O debate sobre a maioridade penal faz parte da visão global da violência no país. Não se está discutindo uma alta indagação sobre a idade do domínio pleno da personalidade, da consciência do bem e do mal. A realidade dramática e cruel dos números revela que os jovens estão matando e sendo mortos. Cerca de 70% dos homicídios, nas duas pontas, acontecem nessa faixa etária.


Ninguém construiu, na literatura universal, páginas mais pungentes que as de Dickens sobre o mundo trágico e desumano da marginalidade infantil, recorrentes desde David Copperfield. Ele questionou o tratamento das crianças na Inglaterra, em que a responsabilidade penal é plena. Ainda agora, os ingleses estão discutindo o direito dos pais de espancarem os filhos.


No Brasil não estamos discutindo esse ponto. Não é sobre a infância, mas sobre as modificações importantes vividas pela sociedade. Não se pode dizer que um jovem de 16 anos, que está diariamente sendo invadido pela sociedade da informação, esteja incapacitado para distinguir entre o bem e mal, o crime e a boa ação.


Não quero examinar o argumento de que a violência dos jovens tem alguma conexão com a violência na televisão e o comportamento anti-social. Esse debate sobre conteúdos violentos na programação está presente e longe de chegar a um ponto conclusivo.


No estágio atual do desenvolvimento humano, da civilização, é impossível aceitar que um jovem de 16 anos possa votar, escolher os dirigentes do seu país e ser criminalmente irresponsável.


Mas não está aí o maior perigo. As quadrilhas estão se formando com base nessa imputabilidade, pois todas elas recrutam meninos, dão-lhes armas, os treinam; e nas missões mais cruéis são eles os encarregados de matar, justamente porque os criminosos sabem que ficarão livres das maiores penas e que têm neles uma carta de seguro.


Evidentemente, não se espera uma solução única para o problema da criminalidade infanto-juvenil. Esta tem causas muito mais profundas e requer soluções muito mais complexas, que têm raízes na educação. A lei penal poderia, na aplicação das penas, estabelecer um sistema de consideração da idade e tratar da recuperação de maneira especial.
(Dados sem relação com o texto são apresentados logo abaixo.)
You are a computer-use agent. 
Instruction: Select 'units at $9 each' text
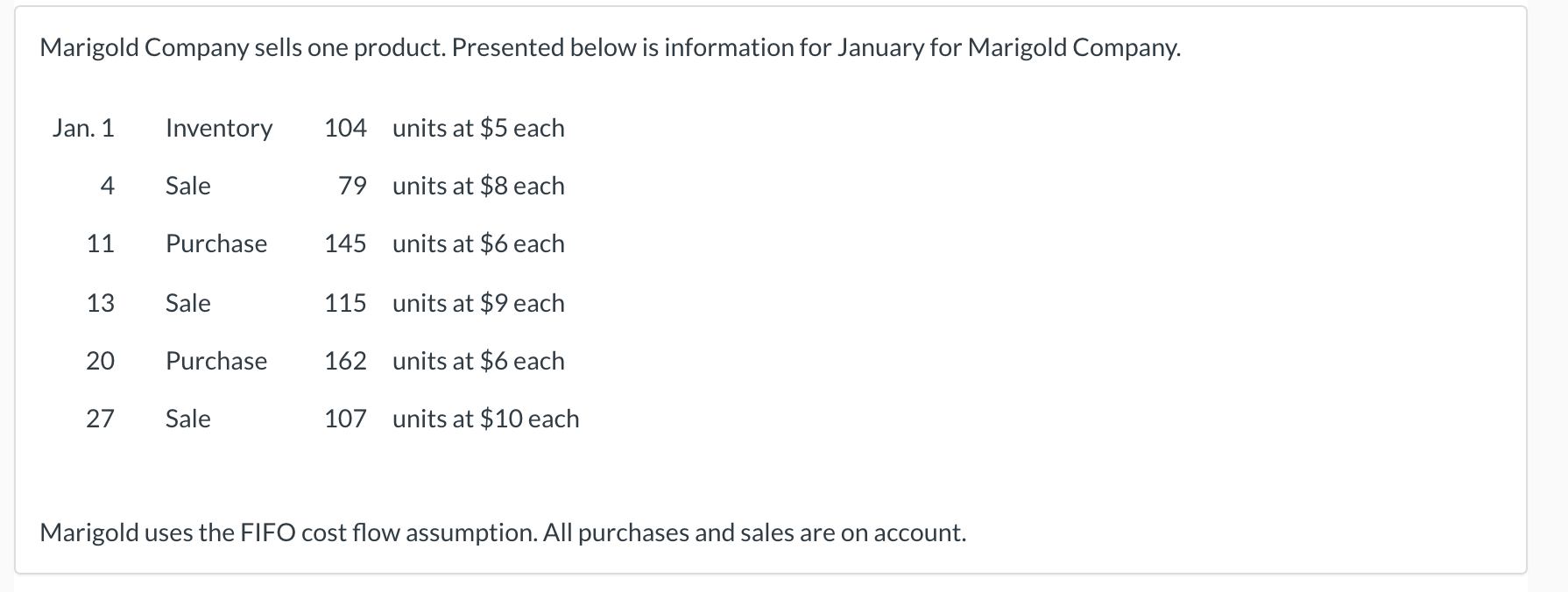tap(478, 303)
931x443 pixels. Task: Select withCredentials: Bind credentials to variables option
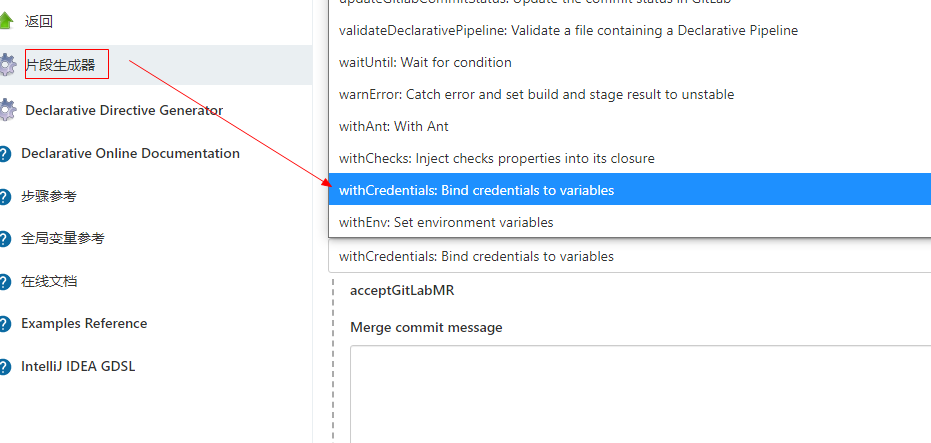476,190
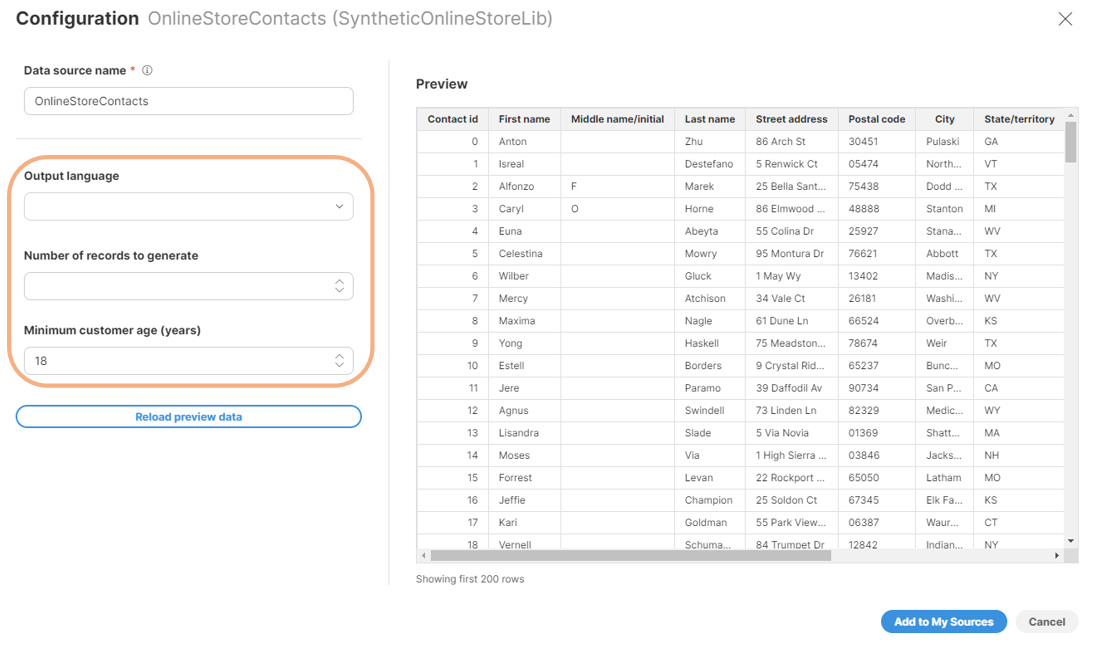Open the Output language dropdown
The image size is (1101, 656).
click(188, 206)
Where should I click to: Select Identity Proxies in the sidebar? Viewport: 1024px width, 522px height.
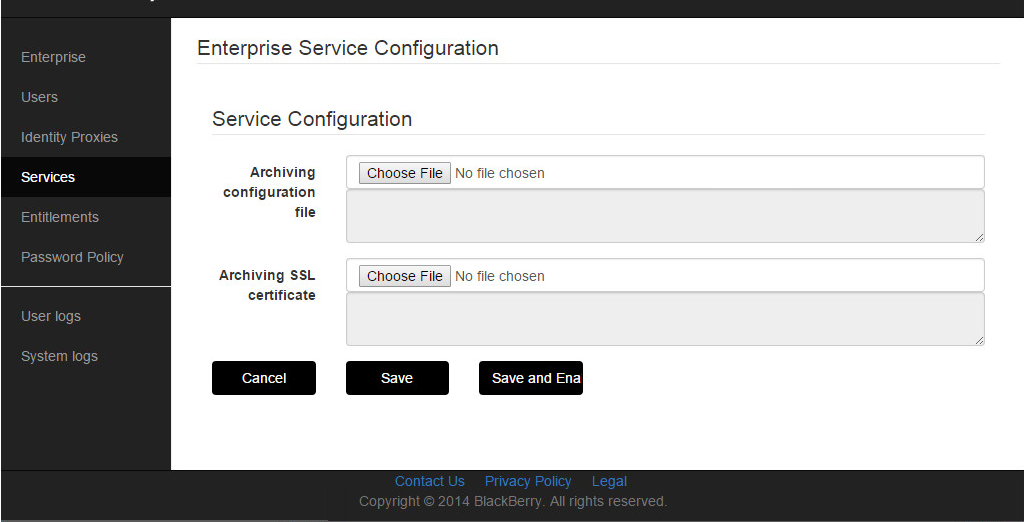click(x=69, y=137)
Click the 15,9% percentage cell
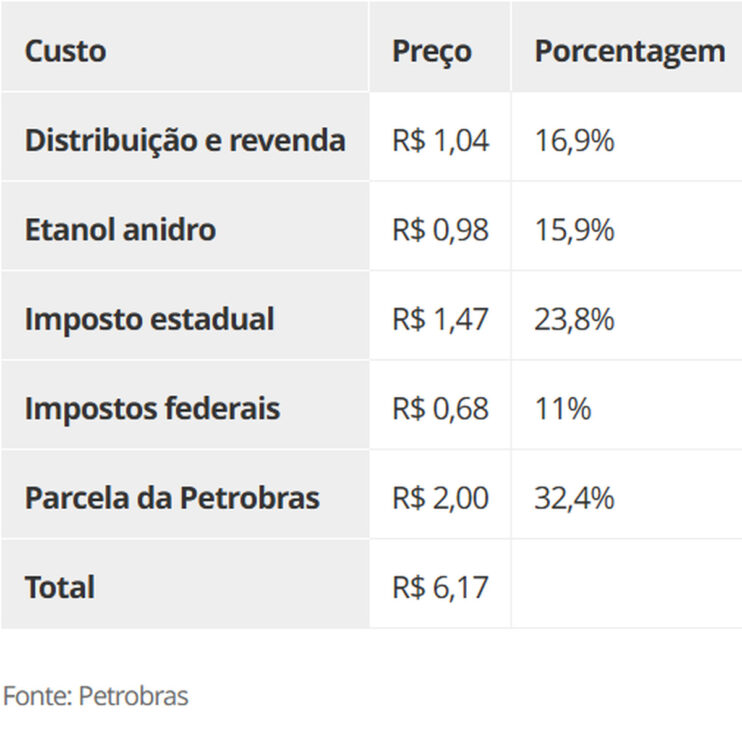742x730 pixels. click(574, 229)
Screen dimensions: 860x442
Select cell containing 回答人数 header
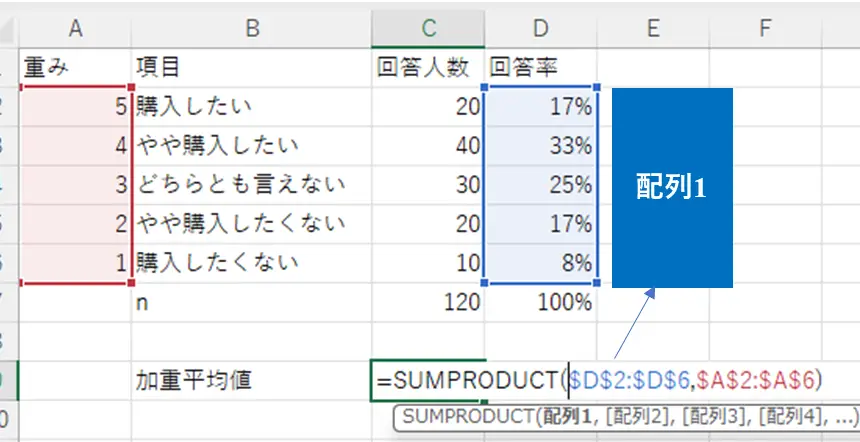coord(427,67)
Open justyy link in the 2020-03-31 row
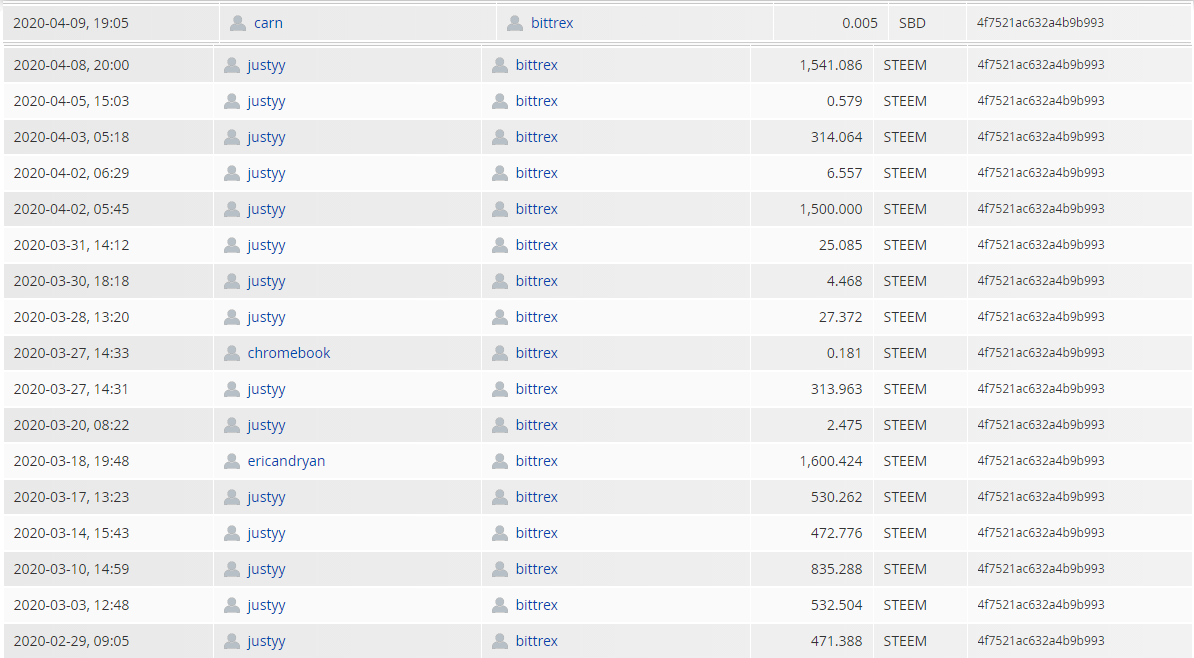 266,245
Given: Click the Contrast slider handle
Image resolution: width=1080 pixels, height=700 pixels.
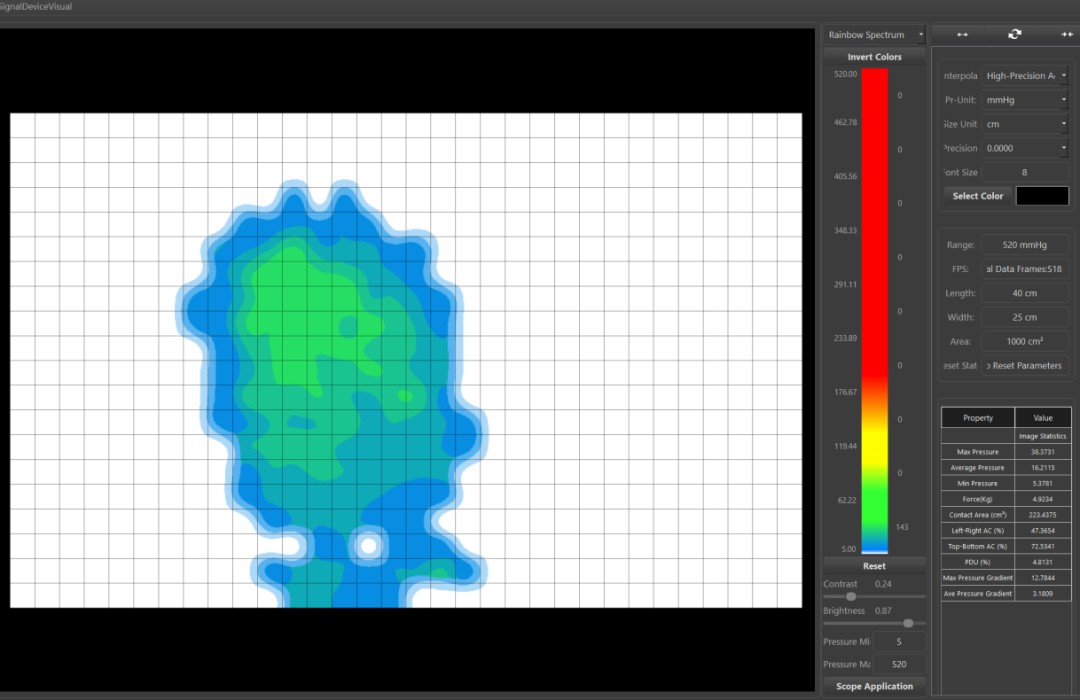Looking at the screenshot, I should (851, 596).
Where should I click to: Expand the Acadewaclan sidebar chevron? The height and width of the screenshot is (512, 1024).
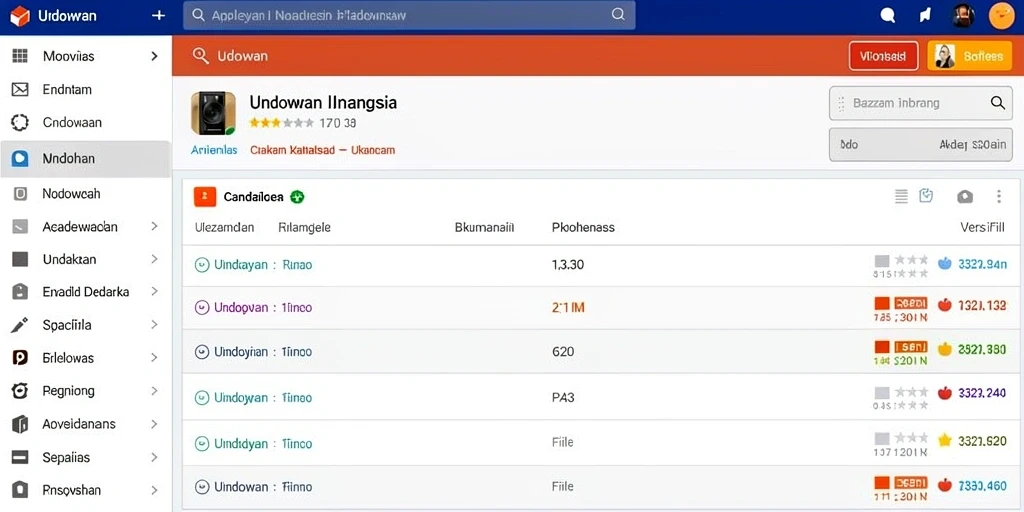tap(154, 227)
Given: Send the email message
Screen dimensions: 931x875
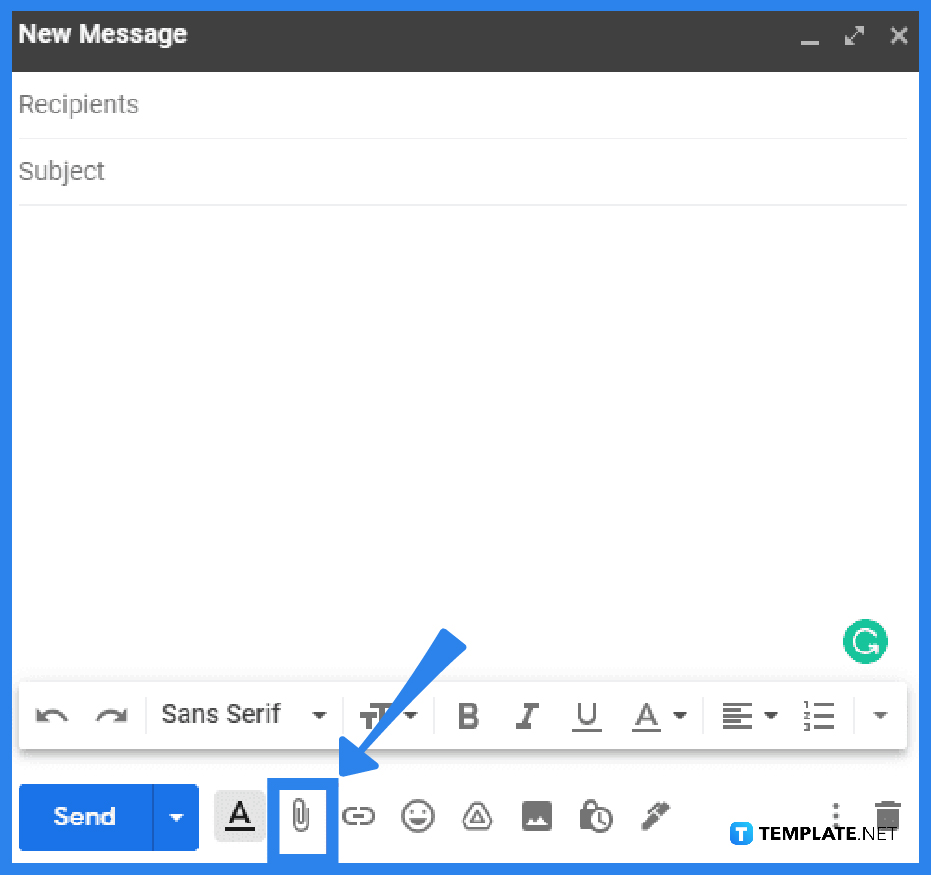Looking at the screenshot, I should coord(85,817).
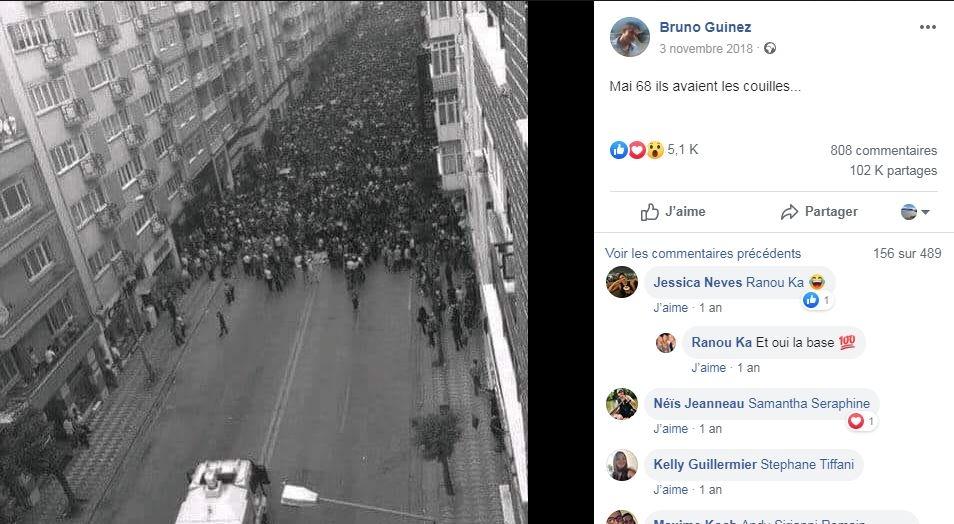The height and width of the screenshot is (524, 954).
Task: Click Jessica Neves' avatar
Action: coord(622,282)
Estamos na fase final de votação do Estatuto do Desarmamento, do adeus às armas em nosso país. Não são medidas que resolvam tudo de uma vez - repito -, mas tendem a ajudar, e muito, na solução do problema. Não podemos mais é ficar vendo a total anarquia do combate à violência. Matar passou a ser uma banalidade cotidiana. É terrível viver numa sociedade em que o crime não choca mais, passou a ser rotineiro e incapaz de indignar as pessoas. É preciso que dois jovens sejam assassinados brutalmente para que se veja que outros jovens, menores de 16 anos, são impunes e podem matar livremente!


A redução da maioridade penal não é solução salvadora, mas é necessária, principalmente para o bem dos próprios jovens.


Pimenta nos olhos dos outros não é refresco. Só quem pode avaliar a dor são os pais, os dos assassinos e os das vítimas.